Moore was a member of President Ronald Reagan's Council on Economic Advisers from 1985 to 1989. In that capacity, he supervised a staff of economists who advised the President on trade, tax, regulation, agriculture, transportation, environment, and health issues. During 1968-70, he had served as Senior Staff Economist on the Council covering regulatory and industrial organization issues.

Between 1985-89, Moore was a member of the President's National Critical Materials Council and during 1988-89, he servied as acting chairman. In 1989, Moore was a member of the President's National Commission on Superconductivity. In 1988-89 he was acting chairman of the President's National Critical Materials Council.

Before coming to Hoover, Moore was an Associate Professor and then Professor of Economics at Michigan State University where he taught graduate courses on economic theory and industrial organization. Prior to joining Michigan State he was an Assistant Professor in the Graduate School of Industrial Administration of the Carnegie Institute of Technology. He has also taught at the Stanford Graduate School of Business and University of California Los Angeles.

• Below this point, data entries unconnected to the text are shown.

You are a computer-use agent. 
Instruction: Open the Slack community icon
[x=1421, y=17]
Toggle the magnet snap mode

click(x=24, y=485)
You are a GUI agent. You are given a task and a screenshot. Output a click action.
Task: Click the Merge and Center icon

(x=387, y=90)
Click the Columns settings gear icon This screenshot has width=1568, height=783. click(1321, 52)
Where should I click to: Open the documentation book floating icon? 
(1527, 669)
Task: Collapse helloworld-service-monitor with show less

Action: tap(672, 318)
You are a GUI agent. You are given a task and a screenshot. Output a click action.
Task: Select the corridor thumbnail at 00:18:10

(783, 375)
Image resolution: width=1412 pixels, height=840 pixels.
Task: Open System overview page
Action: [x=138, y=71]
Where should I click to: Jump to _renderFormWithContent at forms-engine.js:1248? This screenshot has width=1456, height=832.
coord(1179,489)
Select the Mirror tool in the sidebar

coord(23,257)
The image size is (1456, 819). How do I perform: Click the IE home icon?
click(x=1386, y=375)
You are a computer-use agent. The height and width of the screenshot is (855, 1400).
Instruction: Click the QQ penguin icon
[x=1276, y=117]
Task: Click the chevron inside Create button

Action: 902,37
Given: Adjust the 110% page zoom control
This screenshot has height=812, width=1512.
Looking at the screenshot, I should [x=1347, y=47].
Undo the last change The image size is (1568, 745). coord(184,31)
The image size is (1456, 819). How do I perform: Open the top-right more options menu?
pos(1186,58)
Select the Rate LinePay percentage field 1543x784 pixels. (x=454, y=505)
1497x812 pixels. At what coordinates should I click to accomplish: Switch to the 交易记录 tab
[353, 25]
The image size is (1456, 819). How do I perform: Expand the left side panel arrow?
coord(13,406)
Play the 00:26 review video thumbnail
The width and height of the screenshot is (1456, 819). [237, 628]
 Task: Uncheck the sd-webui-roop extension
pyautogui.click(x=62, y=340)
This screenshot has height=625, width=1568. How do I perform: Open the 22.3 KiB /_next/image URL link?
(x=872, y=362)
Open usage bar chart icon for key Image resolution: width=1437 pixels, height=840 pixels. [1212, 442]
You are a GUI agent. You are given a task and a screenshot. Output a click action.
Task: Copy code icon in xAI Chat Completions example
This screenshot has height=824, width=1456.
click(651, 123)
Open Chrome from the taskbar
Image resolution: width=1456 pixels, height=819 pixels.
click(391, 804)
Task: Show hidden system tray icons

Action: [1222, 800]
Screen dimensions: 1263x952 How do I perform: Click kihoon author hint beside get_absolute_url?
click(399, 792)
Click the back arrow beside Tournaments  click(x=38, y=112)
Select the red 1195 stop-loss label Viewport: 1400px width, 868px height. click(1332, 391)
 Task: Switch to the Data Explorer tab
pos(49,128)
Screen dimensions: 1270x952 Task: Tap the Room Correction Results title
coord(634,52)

Moore has written widely for both the popular press and academic journals on economic, political, and law issues.

Moore is the author of the Economics of the American Theatre, (Duke University Press, 1968); Freight Transportation Regulation (American Enterprise Institute, 1972); Public Claims on U.S. Output (American Enterprise Institute, 1973); Uranium Enrichment and Public Policy (American Enterprise Institute-Hoover Institution Policy Study 1978); Trucking Regulation: Lessons from Europe (American Enterprise Institute-Hoover Institution Policy Study 18, 1976); co-edited the Essence of Stigler (Hoover Institution Press 1986).

Thomas Moore is an Adjunct Scholar of the Cato Institute and a Fellow of the California Institute of International Studies. He serves on the Board of Directors of the Competitive Enterprise Institute, as a member of the Board of Advisors of The Independent Institute, and on the Board of Editors of the Economic Series of Texas A&M University Press. Moore also is on the Advisory Board of the Institute for Market Economics, Sofia, Bulgaria.

Moore is also serving as a board member of The Environmental Literacy Council. The purpose of the Council is to improve the current state of environmental education. Moore served on the Independent Commission on Environmental Education that preceeded the Council. The Commission reviewed the most widely used curricula, textbooks, and educational materials, and made recommendations based on its evluation.